[[ Supplied material, beginning ]]

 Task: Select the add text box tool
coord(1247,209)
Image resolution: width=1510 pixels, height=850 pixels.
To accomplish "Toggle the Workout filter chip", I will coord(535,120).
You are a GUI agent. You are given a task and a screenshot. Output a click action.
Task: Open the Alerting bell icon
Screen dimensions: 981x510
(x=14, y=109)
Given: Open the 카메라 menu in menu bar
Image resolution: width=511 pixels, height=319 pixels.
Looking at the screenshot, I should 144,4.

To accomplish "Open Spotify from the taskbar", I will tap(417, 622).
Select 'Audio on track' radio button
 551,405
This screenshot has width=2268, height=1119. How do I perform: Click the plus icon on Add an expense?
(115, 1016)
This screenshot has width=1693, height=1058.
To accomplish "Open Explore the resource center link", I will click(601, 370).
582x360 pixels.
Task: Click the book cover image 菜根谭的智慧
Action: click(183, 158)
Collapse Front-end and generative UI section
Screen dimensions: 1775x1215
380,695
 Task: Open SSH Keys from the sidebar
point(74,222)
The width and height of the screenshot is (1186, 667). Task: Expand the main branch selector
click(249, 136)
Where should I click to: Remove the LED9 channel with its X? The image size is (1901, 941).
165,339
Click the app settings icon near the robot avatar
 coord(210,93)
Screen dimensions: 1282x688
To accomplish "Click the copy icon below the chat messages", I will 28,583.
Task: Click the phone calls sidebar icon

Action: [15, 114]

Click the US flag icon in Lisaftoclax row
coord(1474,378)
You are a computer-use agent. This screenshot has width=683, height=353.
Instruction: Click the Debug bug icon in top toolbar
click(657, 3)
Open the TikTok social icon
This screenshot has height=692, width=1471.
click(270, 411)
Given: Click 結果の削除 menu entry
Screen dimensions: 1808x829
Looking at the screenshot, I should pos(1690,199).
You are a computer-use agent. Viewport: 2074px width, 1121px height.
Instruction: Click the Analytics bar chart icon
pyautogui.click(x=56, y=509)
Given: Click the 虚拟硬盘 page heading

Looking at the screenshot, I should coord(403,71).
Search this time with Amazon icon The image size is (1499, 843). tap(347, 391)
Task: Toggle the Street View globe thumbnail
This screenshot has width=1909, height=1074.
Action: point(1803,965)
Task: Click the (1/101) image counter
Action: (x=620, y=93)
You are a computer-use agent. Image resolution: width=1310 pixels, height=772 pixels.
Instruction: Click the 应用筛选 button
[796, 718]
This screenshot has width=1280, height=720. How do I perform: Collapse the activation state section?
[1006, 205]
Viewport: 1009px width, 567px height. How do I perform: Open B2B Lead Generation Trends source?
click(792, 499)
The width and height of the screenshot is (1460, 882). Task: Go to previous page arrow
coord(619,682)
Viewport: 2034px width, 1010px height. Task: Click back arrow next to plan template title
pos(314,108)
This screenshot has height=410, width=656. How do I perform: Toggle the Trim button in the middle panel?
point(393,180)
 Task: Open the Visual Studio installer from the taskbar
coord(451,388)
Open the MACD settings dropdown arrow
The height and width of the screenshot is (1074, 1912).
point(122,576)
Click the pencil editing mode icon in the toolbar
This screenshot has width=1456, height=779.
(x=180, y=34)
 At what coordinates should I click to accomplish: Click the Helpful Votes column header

[[ Supplied material, end ]]

Exercise: Go through the records and repeat each one exactly as written.

Response for this exercise:
 Task: Select the add text box tool
coord(1247,209)
Image resolution: width=1510 pixels, height=850 pixels.
To accomplish "Toggle the Workout filter chip", I will coord(535,120).
You are a GUI agent. You are given a task and a screenshot. Output a click action.
Task: Open the Alerting bell icon
Screen dimensions: 981x510
(x=14, y=109)
Given: Open the 카메라 menu in menu bar
Image resolution: width=511 pixels, height=319 pixels.
Looking at the screenshot, I should 144,4.

To accomplish "Open Spotify from the taskbar", I will tap(417, 622).
Select 'Audio on track' radio button
 551,405
This screenshot has width=2268, height=1119. How do I perform: Click the plus icon on Add an expense?
(115, 1016)
This screenshot has width=1693, height=1058.
To accomplish "Open Explore the resource center link", I will click(601, 370).
582x360 pixels.
Task: Click the book cover image 菜根谭的智慧
Action: click(183, 158)
Collapse Front-end and generative UI section
Screen dimensions: 1775x1215
380,695
 Task: Open SSH Keys from the sidebar
point(74,222)
The width and height of the screenshot is (1186, 667). Task: Expand the main branch selector
click(249, 136)
Where should I click to: Remove the LED9 channel with its X? The image size is (1901, 941).
165,339
Click the app settings icon near the robot avatar
 coord(210,93)
Screen dimensions: 1282x688
To accomplish "Click the copy icon below the chat messages", I will 28,583.
Task: Click the phone calls sidebar icon

Action: [15, 114]

Click the US flag icon in Lisaftoclax row
coord(1474,378)
You are a computer-use agent. This screenshot has width=683, height=353.
Instruction: Click the Debug bug icon in top toolbar
click(657, 3)
Open the TikTok social icon
This screenshot has height=692, width=1471.
click(270, 411)
Given: Click 結果の削除 menu entry
Screen dimensions: 1808x829
Looking at the screenshot, I should pos(1690,199).
You are a computer-use agent. Viewport: 2074px width, 1121px height.
Instruction: Click the Analytics bar chart icon
pyautogui.click(x=56, y=509)
Given: Click the 虚拟硬盘 page heading

Looking at the screenshot, I should coord(403,71).
Search this time with Amazon icon The image size is (1499, 843). tap(347, 391)
Task: Toggle the Street View globe thumbnail
This screenshot has width=1909, height=1074.
Action: point(1803,965)
Task: Click the (1/101) image counter
Action: (x=620, y=93)
You are a computer-use agent. Image resolution: width=1310 pixels, height=772 pixels.
Instruction: Click the 应用筛选 button
[796, 718]
This screenshot has width=1280, height=720. How do I perform: Collapse the activation state section?
[1006, 205]
Viewport: 1009px width, 567px height. How do I perform: Open B2B Lead Generation Trends source?
click(792, 499)
The width and height of the screenshot is (1460, 882). Task: Go to previous page arrow
coord(619,682)
Viewport: 2034px width, 1010px height. Task: Click back arrow next to plan template title
pos(314,108)
This screenshot has height=410, width=656. How do I perform: Toggle the Trim button in the middle panel?
point(393,180)
 Task: Open the Visual Studio installer from the taskbar
coord(451,388)
Open the MACD settings dropdown arrow
The height and width of the screenshot is (1074, 1912).
point(122,576)
Click the pencil editing mode icon in the toolbar
This screenshot has width=1456, height=779.
(x=180, y=34)
 At what coordinates should I click to accomplish: Click the Helpful Votes column header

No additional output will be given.